((

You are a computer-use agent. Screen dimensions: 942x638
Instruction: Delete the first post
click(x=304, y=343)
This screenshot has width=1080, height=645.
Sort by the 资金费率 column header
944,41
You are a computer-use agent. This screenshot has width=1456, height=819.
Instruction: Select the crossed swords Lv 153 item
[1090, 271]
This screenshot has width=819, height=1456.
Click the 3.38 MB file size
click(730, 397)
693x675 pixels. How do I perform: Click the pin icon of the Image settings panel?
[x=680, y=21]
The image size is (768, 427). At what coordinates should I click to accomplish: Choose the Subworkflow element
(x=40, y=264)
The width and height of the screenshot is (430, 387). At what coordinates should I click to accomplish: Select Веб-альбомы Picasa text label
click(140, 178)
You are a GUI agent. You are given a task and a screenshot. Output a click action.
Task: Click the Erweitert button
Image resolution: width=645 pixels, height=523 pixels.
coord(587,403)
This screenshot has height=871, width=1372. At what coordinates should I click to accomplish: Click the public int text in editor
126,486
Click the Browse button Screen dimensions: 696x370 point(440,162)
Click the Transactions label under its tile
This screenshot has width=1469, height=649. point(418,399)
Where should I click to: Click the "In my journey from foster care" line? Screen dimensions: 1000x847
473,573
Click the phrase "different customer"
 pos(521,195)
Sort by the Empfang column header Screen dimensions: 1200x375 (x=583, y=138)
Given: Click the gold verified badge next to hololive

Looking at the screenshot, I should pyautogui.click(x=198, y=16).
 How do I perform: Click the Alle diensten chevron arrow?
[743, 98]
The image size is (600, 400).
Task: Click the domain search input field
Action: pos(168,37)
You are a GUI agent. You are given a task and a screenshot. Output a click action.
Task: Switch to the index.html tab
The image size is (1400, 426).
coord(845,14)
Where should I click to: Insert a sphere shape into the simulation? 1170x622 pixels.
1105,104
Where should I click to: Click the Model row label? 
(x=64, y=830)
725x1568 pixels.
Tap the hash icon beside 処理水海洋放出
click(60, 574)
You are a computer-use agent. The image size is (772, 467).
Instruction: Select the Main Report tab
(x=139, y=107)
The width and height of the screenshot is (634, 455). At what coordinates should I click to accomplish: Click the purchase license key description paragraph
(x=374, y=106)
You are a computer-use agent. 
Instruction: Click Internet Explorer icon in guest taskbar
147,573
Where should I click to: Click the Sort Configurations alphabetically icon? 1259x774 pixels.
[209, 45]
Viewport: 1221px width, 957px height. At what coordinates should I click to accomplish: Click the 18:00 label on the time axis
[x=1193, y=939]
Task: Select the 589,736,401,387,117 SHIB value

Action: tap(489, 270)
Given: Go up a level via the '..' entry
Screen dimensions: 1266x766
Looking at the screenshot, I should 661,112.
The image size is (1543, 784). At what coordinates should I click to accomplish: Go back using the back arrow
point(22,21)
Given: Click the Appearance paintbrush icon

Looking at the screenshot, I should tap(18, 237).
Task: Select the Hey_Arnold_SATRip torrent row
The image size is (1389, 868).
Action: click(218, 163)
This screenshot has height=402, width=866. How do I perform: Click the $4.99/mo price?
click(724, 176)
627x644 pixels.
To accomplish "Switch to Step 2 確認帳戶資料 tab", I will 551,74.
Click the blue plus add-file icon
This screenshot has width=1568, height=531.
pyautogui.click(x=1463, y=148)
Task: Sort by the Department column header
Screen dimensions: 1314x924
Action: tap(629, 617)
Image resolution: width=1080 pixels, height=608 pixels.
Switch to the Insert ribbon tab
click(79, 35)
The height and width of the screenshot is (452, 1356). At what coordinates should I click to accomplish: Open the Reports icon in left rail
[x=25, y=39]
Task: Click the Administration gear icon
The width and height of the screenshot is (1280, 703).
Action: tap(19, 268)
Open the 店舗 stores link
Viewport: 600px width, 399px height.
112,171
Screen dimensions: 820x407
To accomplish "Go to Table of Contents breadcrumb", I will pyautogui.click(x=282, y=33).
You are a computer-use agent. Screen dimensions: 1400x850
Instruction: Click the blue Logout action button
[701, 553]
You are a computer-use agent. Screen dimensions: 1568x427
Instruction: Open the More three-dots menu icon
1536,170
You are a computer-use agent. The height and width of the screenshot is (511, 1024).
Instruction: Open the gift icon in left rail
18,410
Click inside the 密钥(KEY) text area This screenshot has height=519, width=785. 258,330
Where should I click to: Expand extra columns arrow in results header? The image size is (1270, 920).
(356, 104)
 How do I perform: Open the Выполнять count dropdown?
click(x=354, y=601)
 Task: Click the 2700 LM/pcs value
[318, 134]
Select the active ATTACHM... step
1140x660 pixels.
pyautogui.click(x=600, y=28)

))

### Problem
For each line above that includes "computer", make a copy.

### Output for this task
You are a computer-use agent. Screen dimensions: 942x638
You are a computer-use agent. This screenshot has width=1456, height=819.
You are a computer-use agent. The image size is (772, 467).
You are a computer-use agent. 
You are a computer-use agent. Screen dimensions: 1400x850
You are a computer-use agent. Screen dimensions: 1568x427
You are a computer-use agent. The height and width of the screenshot is (511, 1024).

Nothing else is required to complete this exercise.